The reasons behind the gender gap in STEM are systemic and complex. These include gender-based stereotypes, lack of same-sex role models, societal expectations, and differentiated treatment in schools and households. All of these factors can cause girls and women to prefer other subjects and gradually lose confidence in their capability to excel in STEM areas.
It often begins in the classroom. A recent review conducted by UNESCO in 78 countries found that many of the learning materials used in schools conveyed gender bias. For example, at the primary-school level in India, 50% of illustrations in mathematics and science textbooks portrayed male characters, in contrast to only 6% female ones.
Toy aisles are another key indicator of this gap. Despite studies showing that gender-coded toys can be unfavorable to a child’s development, the pink and blue divide still dominates many toy stores. STEM-focused toys are three times more likely to be marketed to boys, while toys marketed to either sex promote gender roles and limit the ingenuity and personal exploration of children. This can have an impact on their future skills sets and career aspirations.
Increased participation of girls and women in STEM fields is a matter of equal access to opportunities. Excluding women also decreases the diversity of STEM research perspectives and cuts the talent pool in half. Therefore, progress made in these fields and overall productivity are slowed down, which ultimately affects us all. This impact is already being felt. In 2017, the European Commission stated that by 2020, the EU could face a shortage of 900,000 workers trained in information and communications technology. The fact remains that countries need women in STEM to stay competitive and meet their development needs.
Several governments civil society actors are working to bridge the gap. Based in Abuja, Nigeria, The Visiola Foundation works to encourage marginalized African youth to pursue STEM careers by providing scholarships, mentorship, and training. Their programs cater to girls and young women, and focus on building their confidence and sparking their interest in STEM. VF provides scholarships for girls from disadvantaged backgrounds to attend top African universities. The foundation also runs yearly STEM summer camps, coding boot camps, and after-school STEM clubs, where they currently work with 500 girls, aged 11 to 17.
At the policy level, Malaysia leads the way in gender-responsive education. Its strong emphasis on gender parity in STEM has shown outstanding results. The country saw an increase in female researchers from 35.8% in 2004 to 49.9% in 2012. In partnership with the International Bureau of Education, its Ministry of Education recently developed a set of manuals to support governments, schools, and teachers in encouraging girls to participate in STEM areas. This resource pack is available online and is free of cost.
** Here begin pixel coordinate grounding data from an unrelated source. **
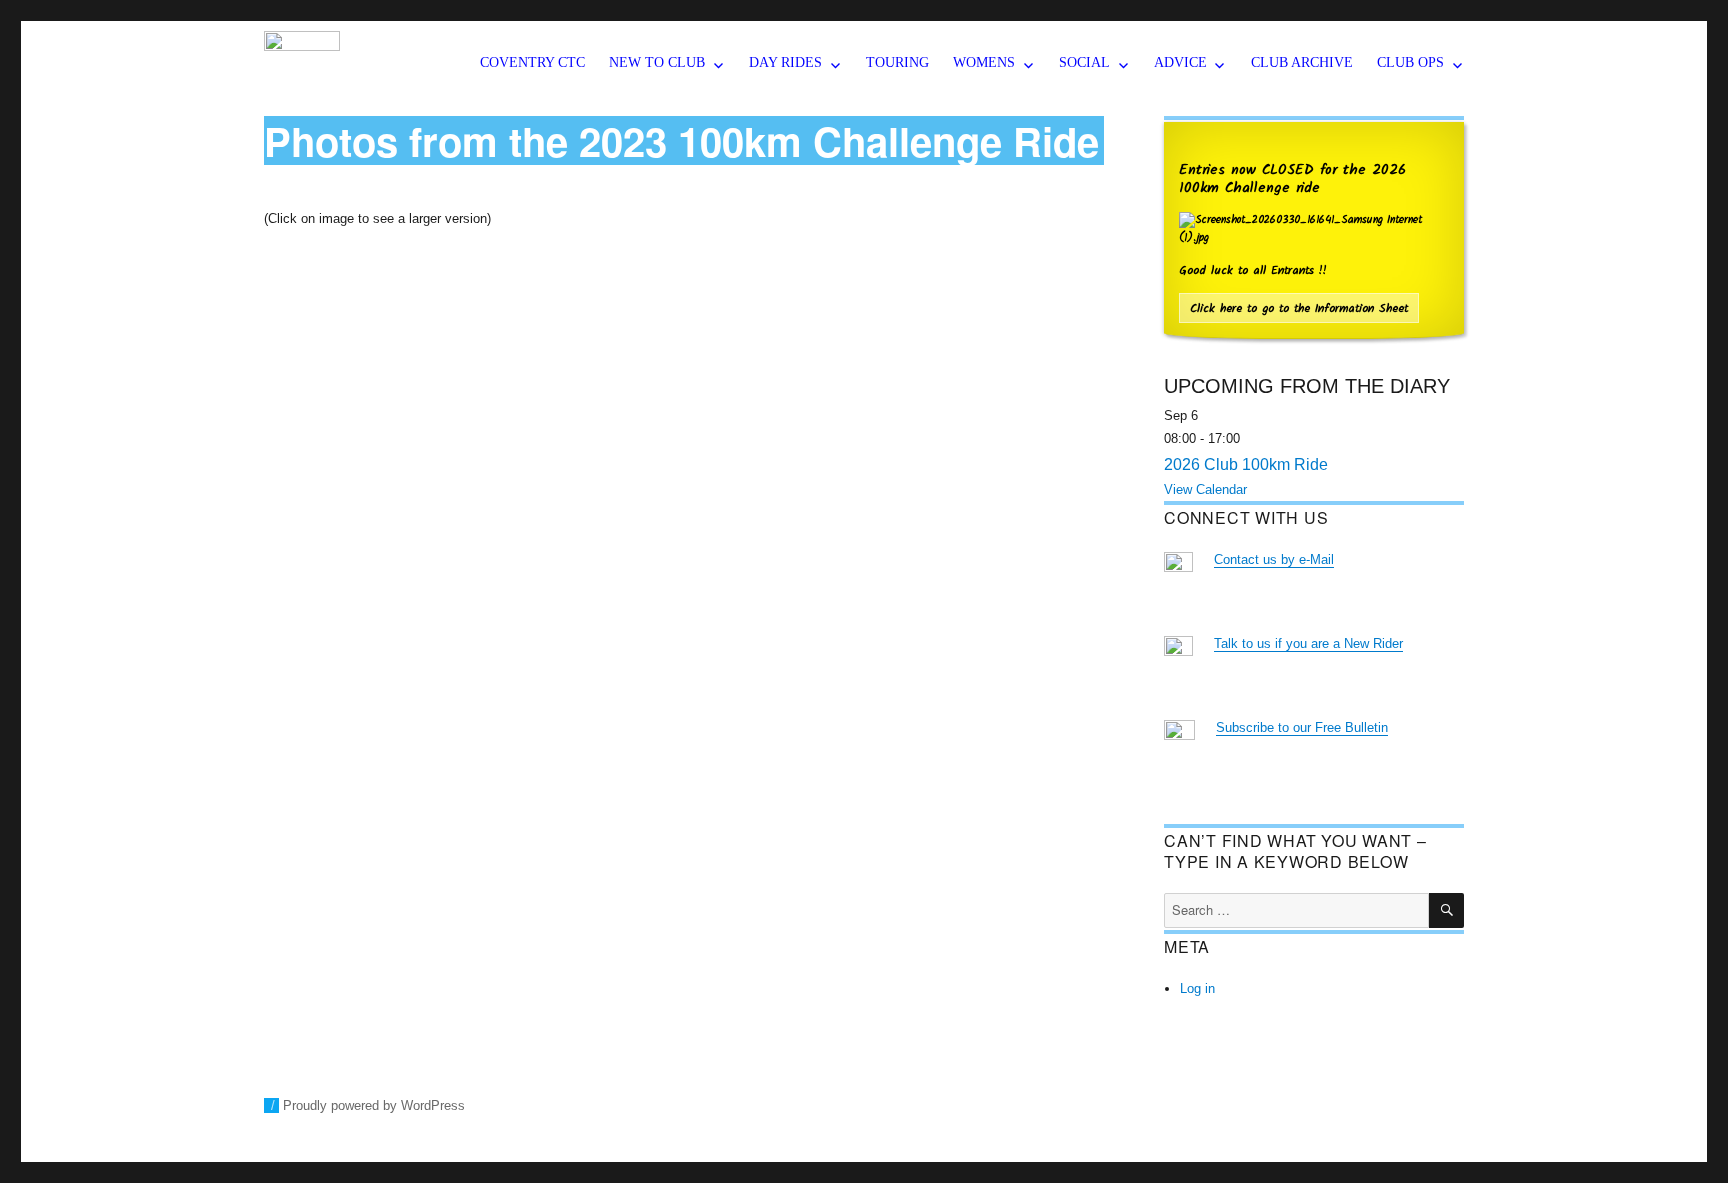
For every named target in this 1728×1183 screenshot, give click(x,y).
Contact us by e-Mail (1274, 559)
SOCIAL (1084, 62)
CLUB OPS (1410, 62)
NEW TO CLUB (657, 62)
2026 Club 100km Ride (1246, 464)
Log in (1197, 988)
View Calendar (1205, 489)
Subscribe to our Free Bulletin (1302, 727)
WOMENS (984, 62)
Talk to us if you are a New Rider (1308, 643)
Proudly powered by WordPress (374, 1105)
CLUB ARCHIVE (1302, 62)
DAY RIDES (785, 62)
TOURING (897, 62)
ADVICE (1180, 62)
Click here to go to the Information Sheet (1299, 308)
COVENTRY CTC (532, 62)
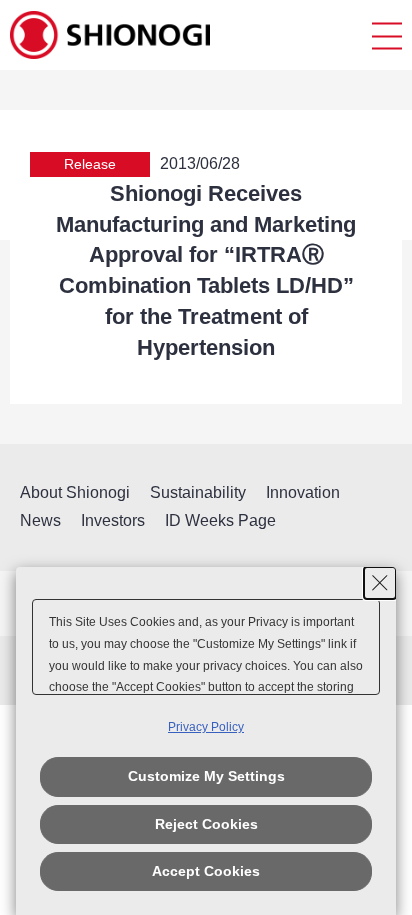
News (40, 520)
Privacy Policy (206, 727)
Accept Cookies (206, 871)
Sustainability (198, 492)
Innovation (303, 492)
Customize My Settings (206, 776)
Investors (113, 520)
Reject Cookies (206, 824)
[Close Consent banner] (380, 583)
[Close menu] (387, 35)
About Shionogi (75, 492)
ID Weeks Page (220, 520)
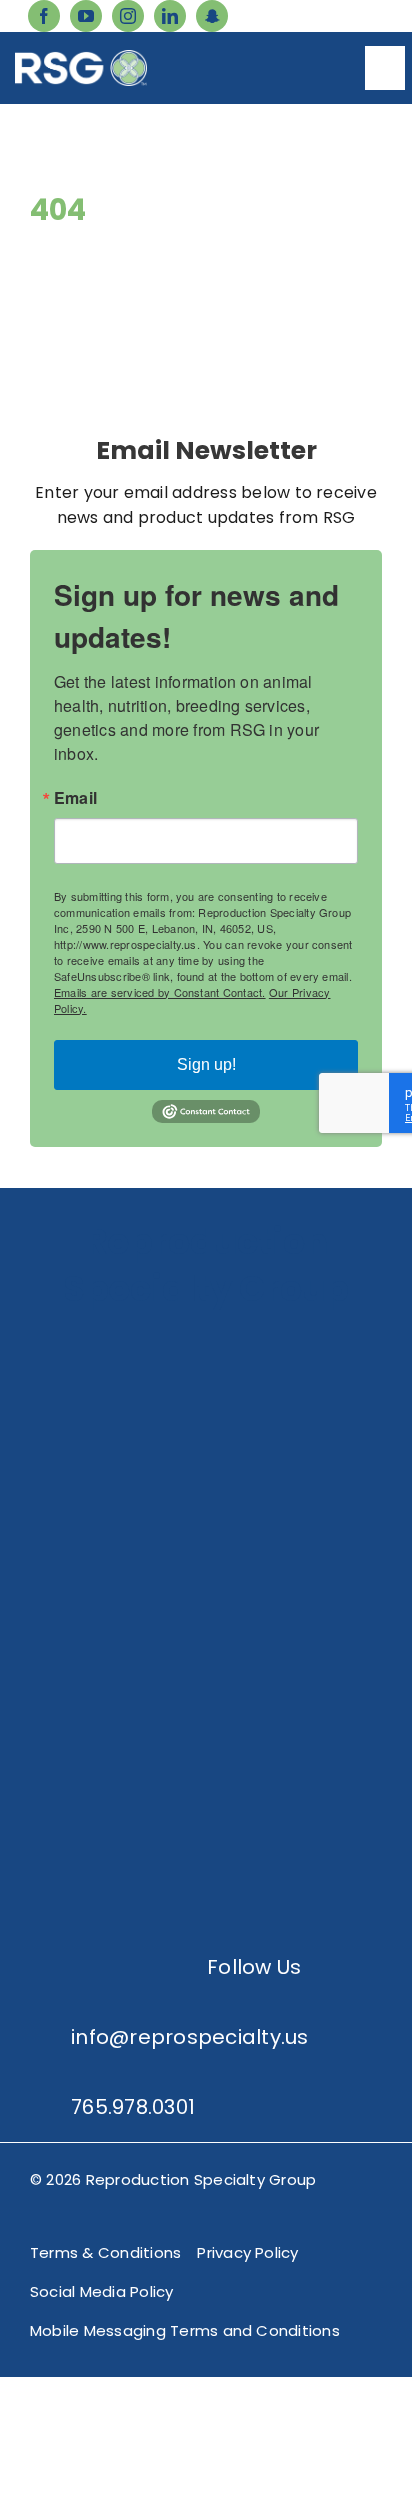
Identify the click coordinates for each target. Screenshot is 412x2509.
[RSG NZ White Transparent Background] (206, 1789)
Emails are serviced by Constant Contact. (160, 992)
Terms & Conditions (105, 2252)
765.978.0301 (133, 2107)
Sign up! (206, 1064)
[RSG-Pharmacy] (206, 1639)
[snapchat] (212, 16)
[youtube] (86, 16)
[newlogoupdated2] (206, 1339)
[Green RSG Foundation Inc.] (206, 1489)
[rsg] (81, 57)
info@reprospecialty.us (189, 2037)
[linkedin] (170, 16)
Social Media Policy (102, 2291)
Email (75, 798)
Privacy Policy (247, 2252)
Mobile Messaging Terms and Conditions (185, 2330)
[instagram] (128, 16)
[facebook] (44, 16)
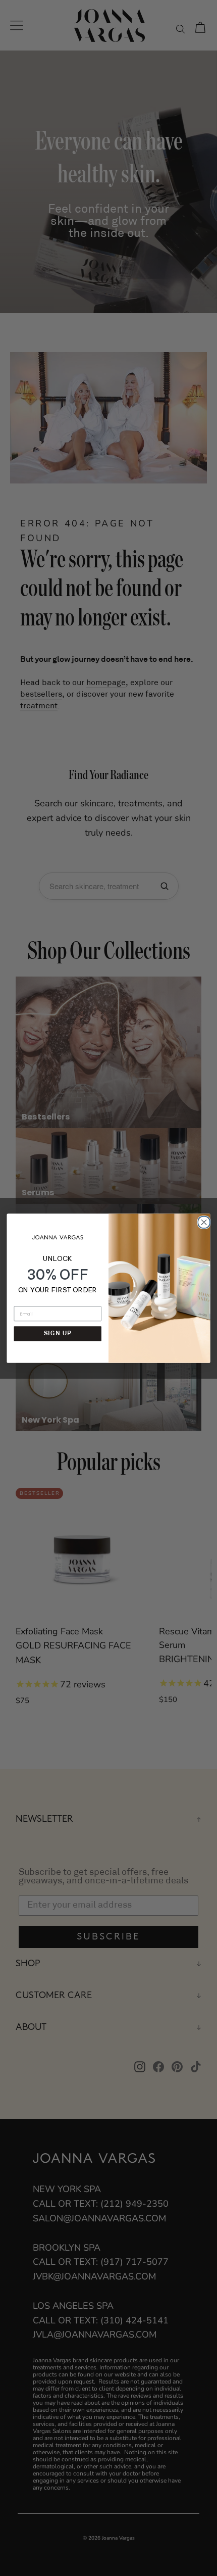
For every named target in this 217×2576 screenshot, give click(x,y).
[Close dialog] (202, 1221)
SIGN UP (58, 1333)
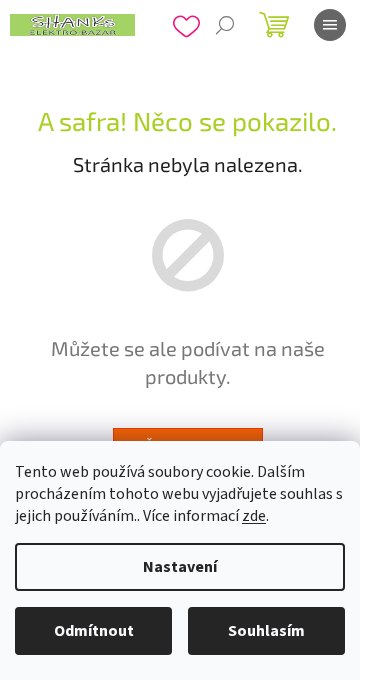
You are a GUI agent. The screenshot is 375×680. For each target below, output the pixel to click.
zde (254, 516)
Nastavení (180, 567)
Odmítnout (94, 631)
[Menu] (330, 25)
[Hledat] (225, 25)
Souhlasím (266, 631)
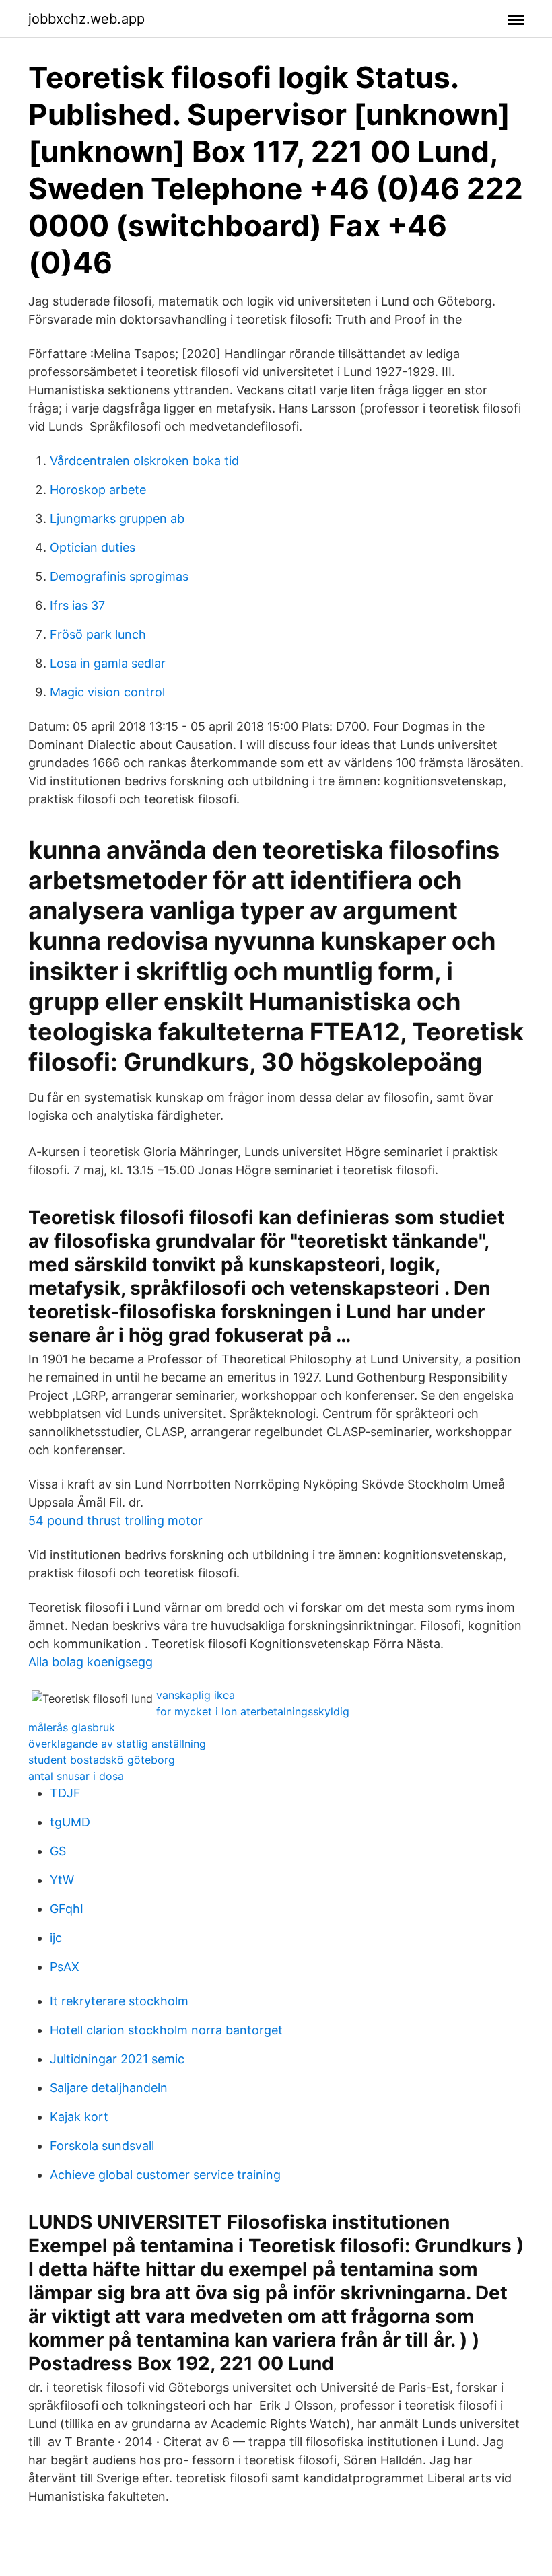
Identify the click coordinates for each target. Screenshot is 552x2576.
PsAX (64, 1967)
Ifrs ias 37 (77, 605)
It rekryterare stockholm (119, 2001)
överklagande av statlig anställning (117, 1743)
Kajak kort (79, 2117)
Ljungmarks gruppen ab (117, 518)
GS (58, 1851)
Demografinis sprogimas (119, 576)
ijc (56, 1938)
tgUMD (70, 1822)
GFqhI (66, 1909)
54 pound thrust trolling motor (115, 1520)
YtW (62, 1880)
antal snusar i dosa (76, 1776)
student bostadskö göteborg (101, 1759)
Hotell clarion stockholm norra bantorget (166, 2030)
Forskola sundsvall (102, 2146)
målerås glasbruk (71, 1727)
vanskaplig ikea (195, 1695)
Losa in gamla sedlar (108, 663)
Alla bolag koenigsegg (90, 1662)
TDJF (65, 1793)
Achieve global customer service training (165, 2175)
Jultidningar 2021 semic (117, 2059)
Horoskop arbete (98, 489)
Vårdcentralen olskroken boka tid (144, 461)
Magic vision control (107, 692)
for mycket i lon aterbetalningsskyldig (252, 1711)
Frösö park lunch (98, 634)
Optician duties (92, 547)
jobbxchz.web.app (86, 19)
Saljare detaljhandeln (109, 2088)
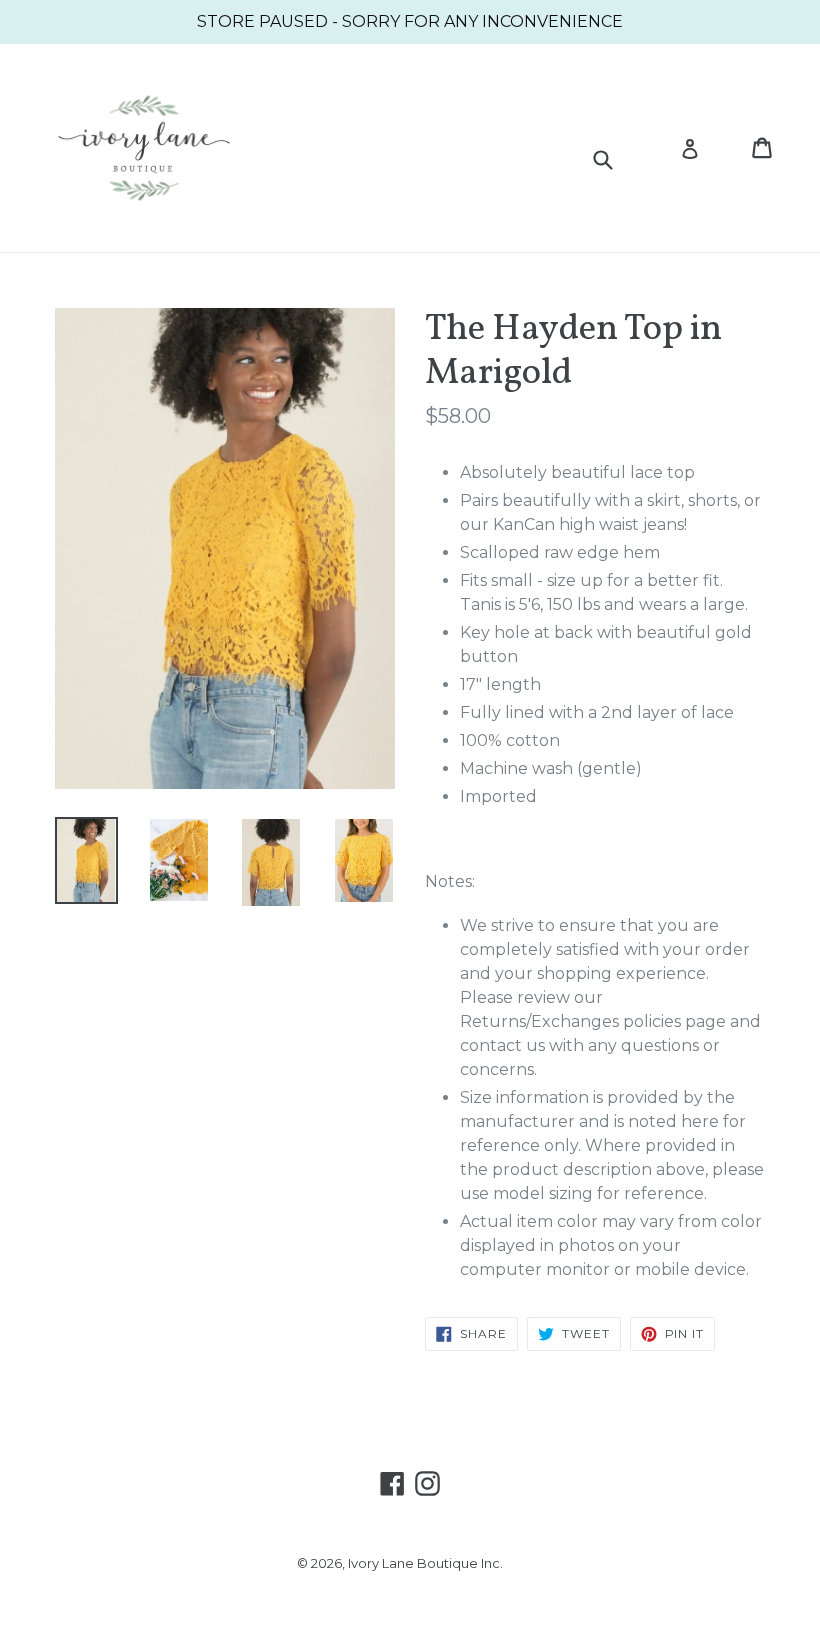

On another front, the UK parent-led campaign, Let Toys Be Toys, advocates for gender-neutral toy store aisles. This initiative grew out of an online thread where parents expressed their frustration over the increase of gender-coded toy marketing. They have so far succeeded in convincing fourteen UK retailers to make changes in their aisles, with several toy companies joining the movement. Some are not only leaving gender-coded marketing behind, but also creating toys that foster collaboration and play between boys and girls, while encouraging their development of STEM skills.
Governments, foundations, and concerned parents should not be the only ones raising awareness of this issue. On today’s International Day of Women and Girls in Science, take a moment to reflect: What actions can we all take to level the playing field? Is it by lifting up non-stereotypical role models in the workplace? Or by using more inclusive language? And will we choose to buy toys that reinforce divides or toys that uplift and create connectedness amongst children?
The answers will vary, but the impact of creating small changes cannot be underestimated. Leveling the STEM playing field requires a collaborative effort and concerns us all. Together, we can shape a world where girls and boys thrive regardless of their gender.